**TASKS FOR THIS EXERCISE**
a. Summarize the abstract on the GFAP-BDP blood biomarker for traumatic brain injury in two sentences.
b. In the abstract on the GFAP-BDP biomarker for traumatic brain injury, what method was used to analyze the serum GFAP-BDP levels?
c. Extend the abstract on the GFAP-BDP biomarker for traumatic brain injury past its final sentence.

**TEXT SEGMENT**
--
Measurement of the glial fibrillary acidic protein and its breakdown products GFAP-BDP biomarker for the detection of traumatic brain injury compared to computed tomography and magnetic resonance imaging

Abstract

Glial fibrillary acidic protein and its breakdown products (GFAP-BDP) are brain-specific proteins released into serum as part of the pathophysiological response after traumatic brain injury (TBI). We performed a multi-center trial to validate and characterize the use of GFAP-BDP levels in the diagnosis of intracranial injury in a broad population of patients with a positive clinical screen for head injury. This multi-center, prospective, cohort study included patients 16-93 years of age presenting to three level 1 trauma centers with suspected TBI (loss of consciousness, post-trauma amnesia, and so on). Serum GFAP-BDP levels were drawn within 24 h and analyzed, in a blinded fashion, using sandwich enzyme-linked immunosorbent assay. The ability of GFAP-BDP to predict intracranial injury on admission computed tomography (CT) as well as delayed magnetic resonance imaging was analyzed by multiple regression and assessed by the area under the receiver operating characteristic curve (AUC). Utility of GFAP-BDP to predict injury and reduce unnecessary CT scans was assessed utilizing decision curve analysis. A total of 215 patients were included, of which 83% suffered mild TBI, 4% moderate, and 12% severe; mean age was 42.1±18 years. Evidence of intracranial injury was present in 51% of the sample (median Rotterdam Score, 2; interquartile range, 2). GFAP-BDP demonstrated very good predictive ability (AUC=0.87) and demonstrated significant discrimination of injury severity (odds ratio, 1.45; 95% confidence interval, 1.29-1.64). Use of GFAP-BDP yielded a net benefit above clinical screening alone and a net reduction in unnecessary scans by 12-30%. Used in conjunction with other clinical information, rapid measurement of GFAP-BDP is useful in establishing or excluding the diagnosis of radiographically apparent intracranial injury throughout the spectrum of TBI. As an adjunct to current screening practices, GFAP-BDP may help avoid unnecessary CT scans without sacrificing sensitivity (Registry: ClinicalTrials.gov Identifier: NCT01565551).
--
**SUPPLIED MATERIAL**

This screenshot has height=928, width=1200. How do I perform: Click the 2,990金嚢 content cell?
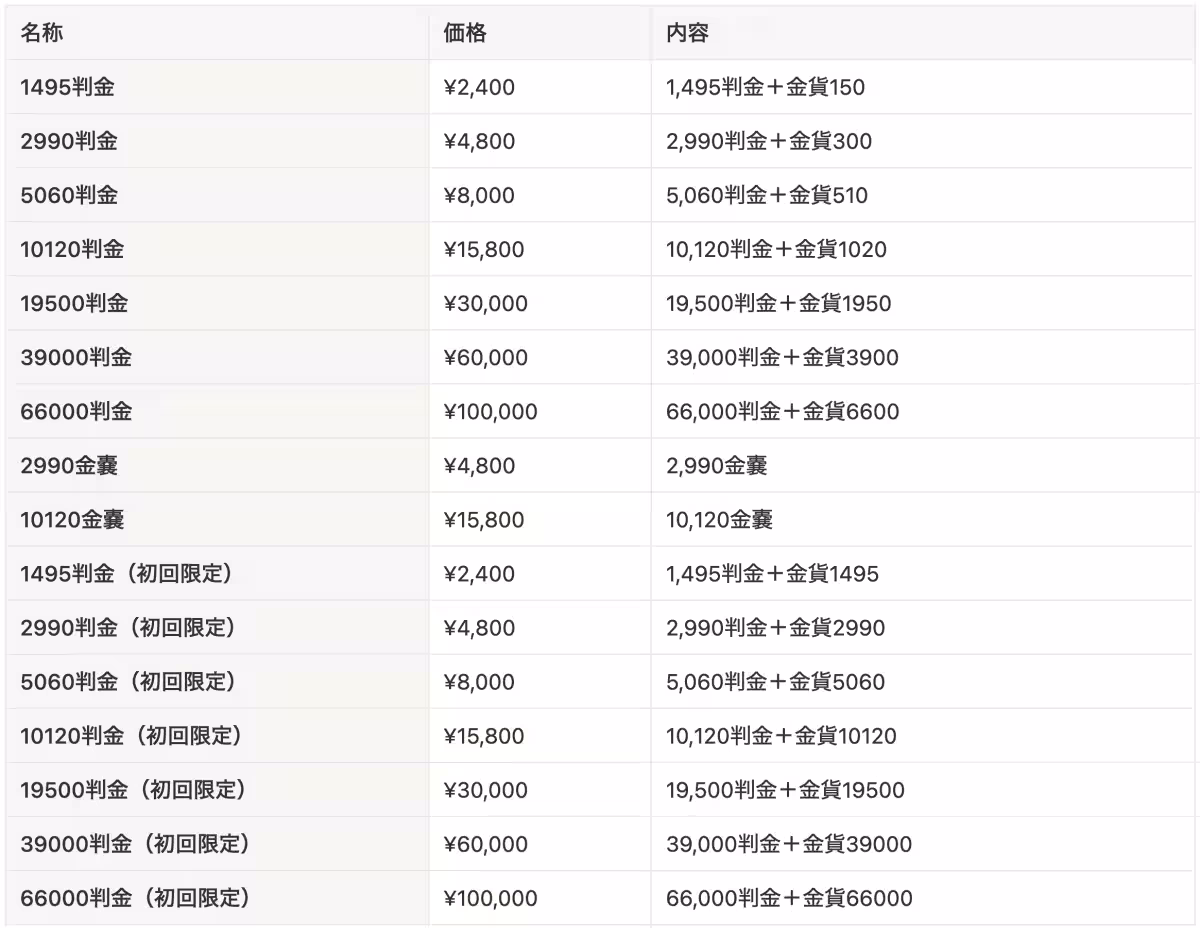point(716,465)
--
**EXPECTED RESPONSES**
a. A multi-center prospective study of 215 patients with suspected traumatic brain injury at three level 1 trauma centers measured serum GFAP-BDP within 24 hours and tested how well it predicted intracranial injury on admission CT and delayed MRI. GFAP-BDP showed very good predictive ability (AUC 0.87), gave a net benefit over clinical screening alone with a 12-30% net reduction in unnecessary scans, and may help avoid unnecessary CT scans without sacrificing sensitivity.

b. A sandwich enzyme-linked immunosorbent assay, run in a blinded fashion.

c.
Keywords: biomarkers; imaging; traumatic brain injury.

FIG. 1.

Box plots showing median levels of GFAP-BDP measured on admission in two groups of patients. Boxes show interquartile ranges, and I bars represent highest and lowest values. CT, computed tomography;GFAP-BDP, glial fibrillary acidic protein and its breakdown products.

FIG. 2.

Box plots showing median levels of GFAP-BDP measured on admission among patients in each of the Rotterdam classifications of injury on CT. Boxes show interquartile ranges, and I bars represent highest and lowest values. Overall, GFAP-BDP was significantly different across each level of Rotterdam score (p≤0.001). CT, computed tomography; GFAP-BDP, glial fibrillary acidic protein and its breakdown products.

FIG. 3.

Receiver-operating-characteristic curves for various cut-off levels of GFAP-BDP in differentiating presence or absence of intracranial injury on CT. Curves for GFAP-BDP alone and after adjustment for known predictors of injury and severity (age, GCS, pupillary reactivity, and ISS). AUC, area under the receiver operating characteristic curve; CI, confidence intreval; CT, computed tomography; GCS, Glasgow Coma Scale; GFAP-BDP, glial fibrillary acidic protein and its breakdown products; ISS, Injury Severity Scale.

FIG. 4.

(A) Decision curve analysis of the net benefit of GFAP-BDP to predict injury compared to current clinical screening method or scanning all patients regardless of screening across various probabilities of injury. (B) Decision curve analysis of the reduction of unnecessary CT scans per 100 patients using GFAP-BDP as an adjunct to predict injury compared to current clinical screening methods across various probabilities of injury. CT, computed tomography; GFAP-BDP, glial fibrillary acidic protein and its breakdown products.